Hallo liebe Vereinsfreunde,

wie kann man sinnvoll die moderne Finanzierungsform Crowdfunding, eine geniale Idee und einen Verein miteinander kombinieren?

Junge Berliner Vereinsgründer des Restaurants „Restlos glücklich“ hatten dazu diese geniale Idee: Was Bio-Händler wegwerfen, kommt hier auf den Tisch dieses neuen Restaurants in Berlin …

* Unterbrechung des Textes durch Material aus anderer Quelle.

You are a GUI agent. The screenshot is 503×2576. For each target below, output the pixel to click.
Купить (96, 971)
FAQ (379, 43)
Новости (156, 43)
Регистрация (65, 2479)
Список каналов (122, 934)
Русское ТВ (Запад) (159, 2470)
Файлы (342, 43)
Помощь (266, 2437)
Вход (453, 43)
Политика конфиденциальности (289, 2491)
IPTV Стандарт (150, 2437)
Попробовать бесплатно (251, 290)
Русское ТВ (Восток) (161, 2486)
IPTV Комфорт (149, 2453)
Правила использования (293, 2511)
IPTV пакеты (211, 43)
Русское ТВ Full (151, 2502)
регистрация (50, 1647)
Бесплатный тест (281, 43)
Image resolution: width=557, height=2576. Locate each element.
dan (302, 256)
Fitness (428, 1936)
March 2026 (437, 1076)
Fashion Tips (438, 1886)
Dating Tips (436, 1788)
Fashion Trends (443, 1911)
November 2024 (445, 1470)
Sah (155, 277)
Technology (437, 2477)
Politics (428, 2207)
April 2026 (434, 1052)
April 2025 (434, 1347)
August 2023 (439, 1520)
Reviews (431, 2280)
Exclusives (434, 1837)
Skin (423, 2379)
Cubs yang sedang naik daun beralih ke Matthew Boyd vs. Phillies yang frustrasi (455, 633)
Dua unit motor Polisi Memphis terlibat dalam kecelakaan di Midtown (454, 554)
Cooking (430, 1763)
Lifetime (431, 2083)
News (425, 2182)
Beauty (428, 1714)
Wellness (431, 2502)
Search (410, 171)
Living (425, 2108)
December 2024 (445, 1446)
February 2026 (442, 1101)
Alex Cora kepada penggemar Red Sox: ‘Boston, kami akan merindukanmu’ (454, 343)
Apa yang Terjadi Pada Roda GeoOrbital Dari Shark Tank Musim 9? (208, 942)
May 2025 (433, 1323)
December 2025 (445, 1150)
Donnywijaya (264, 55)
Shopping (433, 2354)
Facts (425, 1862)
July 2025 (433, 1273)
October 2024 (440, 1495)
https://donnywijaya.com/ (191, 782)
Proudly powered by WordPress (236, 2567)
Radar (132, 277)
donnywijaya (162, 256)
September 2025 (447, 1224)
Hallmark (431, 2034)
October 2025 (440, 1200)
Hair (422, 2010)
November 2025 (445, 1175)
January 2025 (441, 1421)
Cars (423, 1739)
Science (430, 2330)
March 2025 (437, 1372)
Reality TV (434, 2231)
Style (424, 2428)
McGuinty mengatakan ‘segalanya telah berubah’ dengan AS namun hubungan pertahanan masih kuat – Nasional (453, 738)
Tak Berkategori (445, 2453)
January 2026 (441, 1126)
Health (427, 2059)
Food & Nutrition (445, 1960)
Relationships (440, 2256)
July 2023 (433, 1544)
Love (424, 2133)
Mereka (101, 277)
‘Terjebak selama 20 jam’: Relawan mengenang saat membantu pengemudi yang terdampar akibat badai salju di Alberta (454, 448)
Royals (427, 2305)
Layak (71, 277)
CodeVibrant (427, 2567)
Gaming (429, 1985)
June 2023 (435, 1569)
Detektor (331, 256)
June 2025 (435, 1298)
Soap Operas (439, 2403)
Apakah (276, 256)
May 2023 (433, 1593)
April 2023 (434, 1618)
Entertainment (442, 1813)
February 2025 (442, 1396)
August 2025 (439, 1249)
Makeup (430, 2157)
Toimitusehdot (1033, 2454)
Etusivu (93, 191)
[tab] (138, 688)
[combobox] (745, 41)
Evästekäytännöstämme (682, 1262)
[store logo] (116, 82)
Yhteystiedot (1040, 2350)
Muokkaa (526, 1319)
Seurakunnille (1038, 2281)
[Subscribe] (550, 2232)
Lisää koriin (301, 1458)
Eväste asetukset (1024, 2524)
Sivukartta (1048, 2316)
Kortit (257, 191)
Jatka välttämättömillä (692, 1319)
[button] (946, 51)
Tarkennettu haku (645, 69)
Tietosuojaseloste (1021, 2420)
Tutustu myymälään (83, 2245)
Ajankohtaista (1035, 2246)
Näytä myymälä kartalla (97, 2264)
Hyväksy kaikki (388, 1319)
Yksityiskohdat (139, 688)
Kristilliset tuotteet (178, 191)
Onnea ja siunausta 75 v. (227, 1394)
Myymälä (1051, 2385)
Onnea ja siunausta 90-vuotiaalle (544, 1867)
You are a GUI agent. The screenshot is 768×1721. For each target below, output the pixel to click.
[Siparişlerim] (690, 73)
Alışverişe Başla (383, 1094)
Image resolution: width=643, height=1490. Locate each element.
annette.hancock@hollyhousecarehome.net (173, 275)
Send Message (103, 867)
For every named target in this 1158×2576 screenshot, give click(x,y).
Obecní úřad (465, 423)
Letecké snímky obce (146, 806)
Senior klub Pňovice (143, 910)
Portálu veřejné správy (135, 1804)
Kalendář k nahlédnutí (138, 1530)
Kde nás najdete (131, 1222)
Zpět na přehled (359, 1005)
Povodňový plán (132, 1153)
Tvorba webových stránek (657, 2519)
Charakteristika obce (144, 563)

Mit bereits jetzt großer öffentlicher Resonanz sind diese jungen Berliner Vereins- und Ideenstarter des neuen Restaurants „Restlos glücklich“ im Bezirk Neukölln jetzt am Start:

Auf seiner Vereins-Webseite beschreibt sich dieser Verein mit seiner Idee wie folgt:

„ … Jedes Jahr landen in Deutschland mehr als       11 Millionen Tonnen Lebensmittel auf dem Müll. Landwirte, können häufig bis zu einem Drittel ihrer Produkte nicht an den Handel verkaufen, weil diese in Form Farbe oder Grösse nicht den allgemeinen Normen entsprechen. Supermärkte entsorgen einwandfreie Produkte, weil diese kostbaren Lagerplatz wegnehmen, falsch Etikettiert sind oder kurz vor dem Ablaufen stehen. Und Zuhause wirft jede*r Deutsche im Schnitt mehr als 82 kg Lebensmittel weg.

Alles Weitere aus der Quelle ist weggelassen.